There is no other VN "integrated" in this story.

@Frankyo:
Thank you very much.

Re: Katawa Kijo

Posted: Fri May 30, 2014 8:05 pm
by someguy1294
Poor, stupid me. I thought I was walking into a regular old Misha route, and suddenly, mind-readers and mages start jumping out of of nowhere.

Also, is there any particular reason SilentCook hates crossovers?

Re: Katawa Kijo

Posted: Sat May 31, 2014 2:52 am
by Silentcook

Re: Katawa Kijo

Posted: Tue Jun 03, 2014 2:55 pm
by Duper
All very valid points SC. ^_^, but even in visual media, aspiring artists will copy works for practice. If that's what it is, then it's all good. But as I stated. ALL valid points.

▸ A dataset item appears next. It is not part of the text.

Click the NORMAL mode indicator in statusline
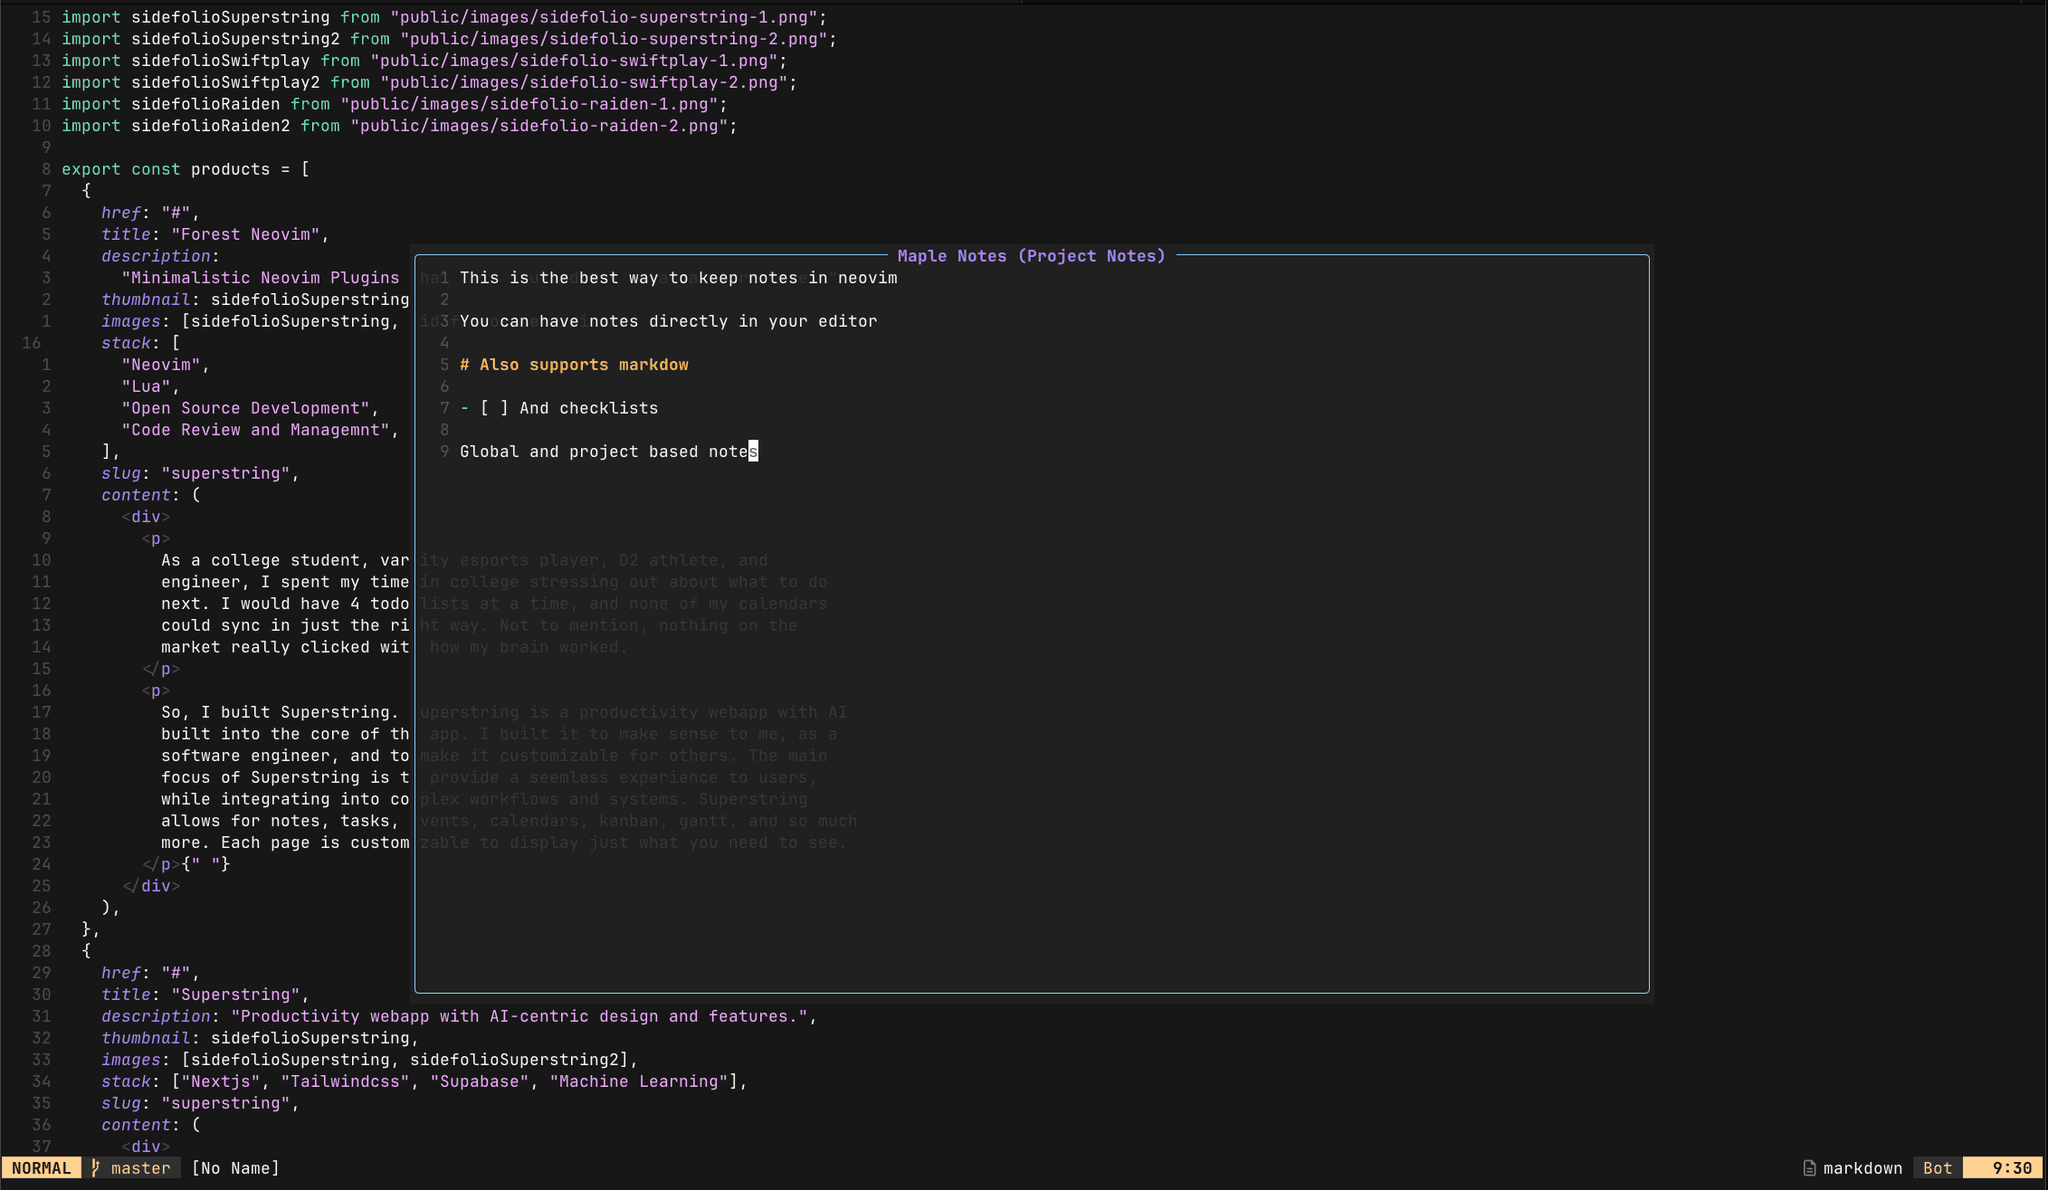click(x=41, y=1168)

Keep after it Mirage. Bring a meat tenderizer if you must. In my line of work, my stuff is edited by various people. Always. From my point of view, it's looking good. I've picked my pencils and sketch pads back up and I'm in for several weeks of pain while I try to get my fine motor skills resharpened. :\

Re: Katawa Kijo

Posted: Tue Jun 03, 2014 5:58 pm
by Mirage_GSM
Given that this story is over two years old I don't plan to do much editing for it - barring someone finding a typo.
And since my goal was to see if I could write a good* story about the characters gaining superpowers (or in this case magic) it was not avoidable that it became what is by SC's definition a crossover. (It's not one by my definition, though. For me, to be a crossover it would need at least a second fictional work as a basis.)

Anyway, thanks for the feedback!

*for some definitions of "good"

Re: Katawa Kijo

Posted: Fri May 29, 2015 10:01 am
by Oddball
Time to drag this thing back out again. I actually remember starting to read this at some point, but then I stopped and I don't remember why.

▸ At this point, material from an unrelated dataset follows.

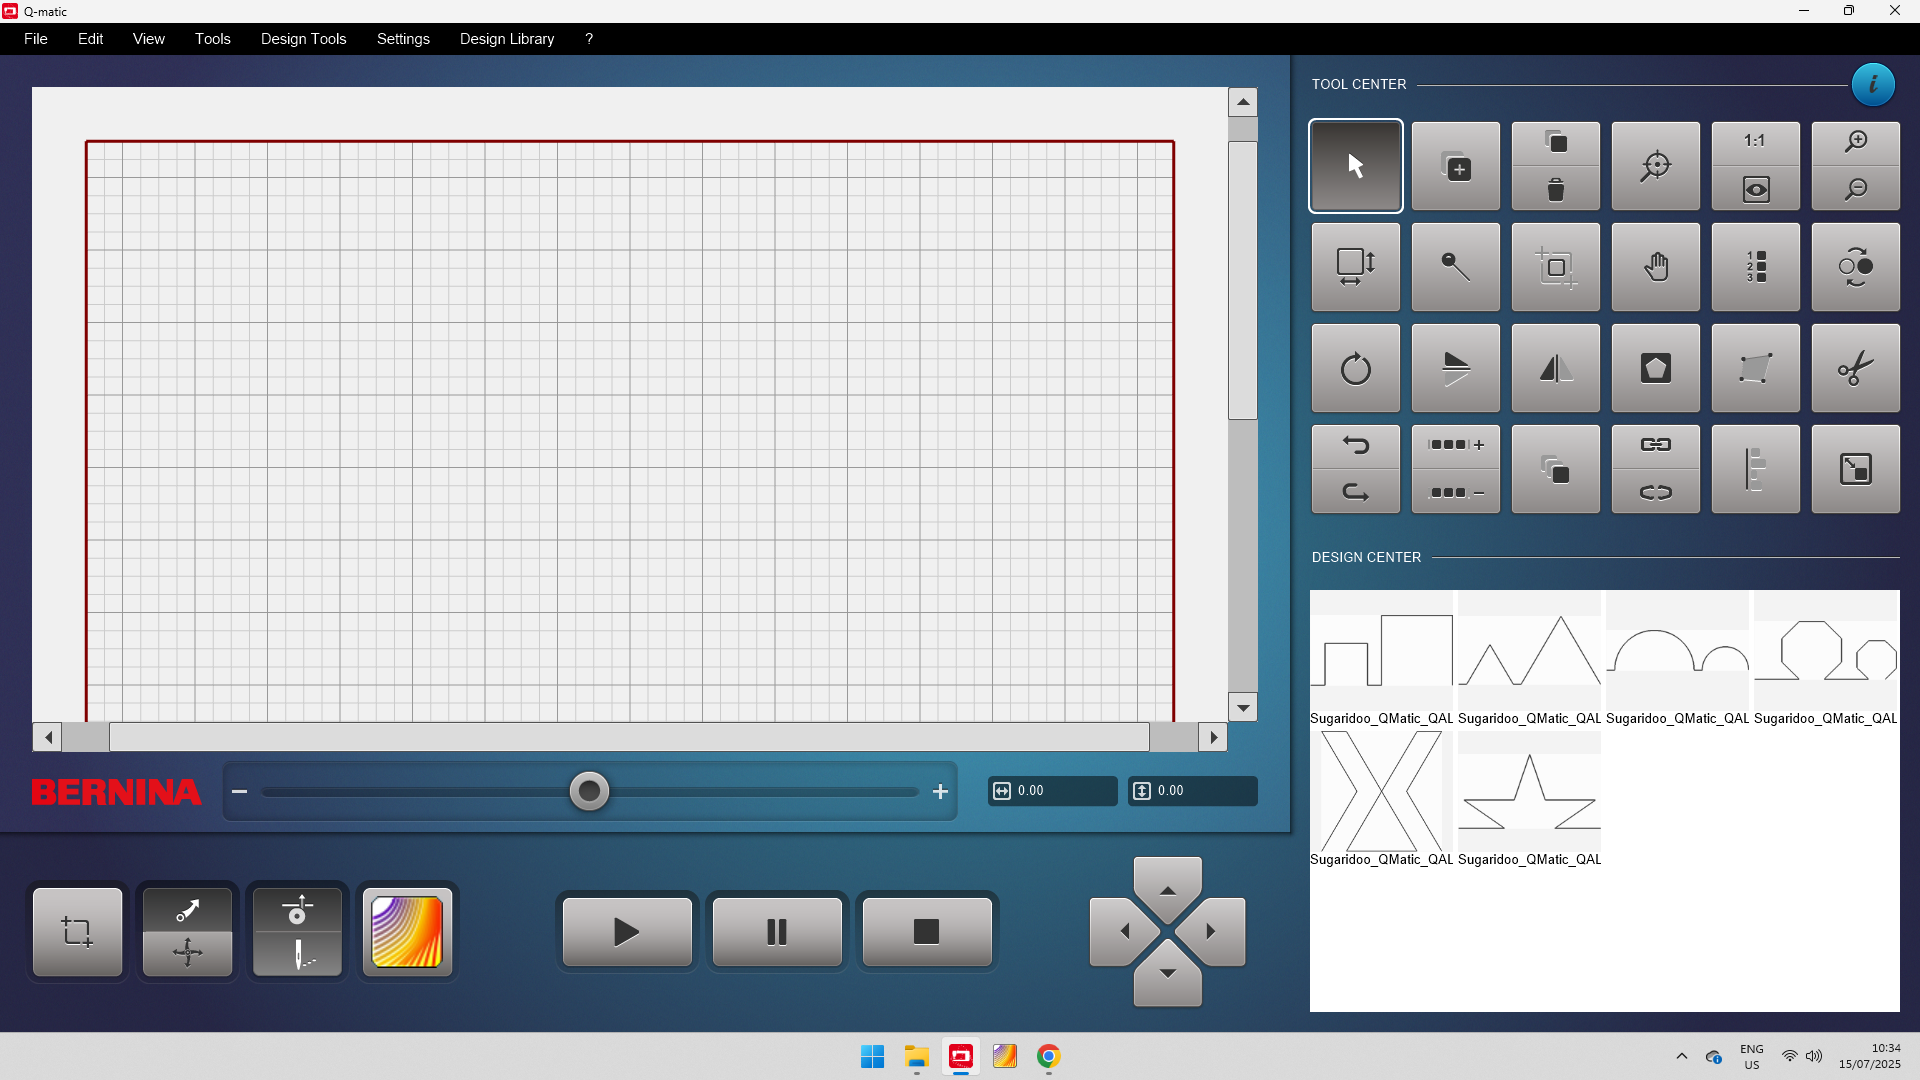Click the trash delete icon

point(1555,190)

Mirage has gotten better as a writer since then, but this is still a delightful little romp. Early chapters seemed a bit rushed and crowded. Finding out Misha liked Hisao, finding out she was potentially dying of cancer, and then discovering they had magic powers all about the same time was a a bit much, but in the end it all wrapped together nicely (although I still don't think Misha having a major relapse was necessary to the plot.

I think you write action scenes much better than you give yourself credit for as well. Those worked out wonderfully, with everybody pitching in at the right moments and not making their victory seem too easy. That's something I've seen a lot of action writers here have trouble with.

Re: Katawa Kijo

Posted: Fri May 29, 2015 11:01 am
by Mirage_GSM
Mirage has gotten better as a writer since then,
Interesting - considering I haven't actually written all that much since then :-)

And yes, it probably is rushed compared to a lot of other fictions, but I'm really not the type to put in whole chapters as padding in between the relevant plot. If I were to write the story again today, I probably would use about the same amount of words for the same plot.

What I WOULD change is that I'd probably stretch the story over two or three months by inserting a few time-skips. This story was written as a direct continuation of Act 1, and that basically followed Hisao from morning to evening each day, and I followed that without thinking about it too much. The result is that all of the story is packed into one week, which is really quite a fast pace.

I stand by what I wrote a few posts above: It's hard to believably use time skips in situations where everything is new to the narrator/protagonist, but I guess I should have worked in a few anyway.

Thanks for the compliment about the action scenes. I'm also satisfied with how they turned out, but the fact is that while I wrote most scenes in one go without tweaking more than a phrase or two afterwards, I spent four or five times of that effort on the last few chapters.
although I still don't think Misha having a major relapse was necessary to the plot.
Her relapse was the reason she visited him in his room in "Poor Unfortunate Souls". Without it that relationship would never have come to pass within that first week. So yes, it only needed to be there, because of the "rushed" thing, but in that sense it was neccessary.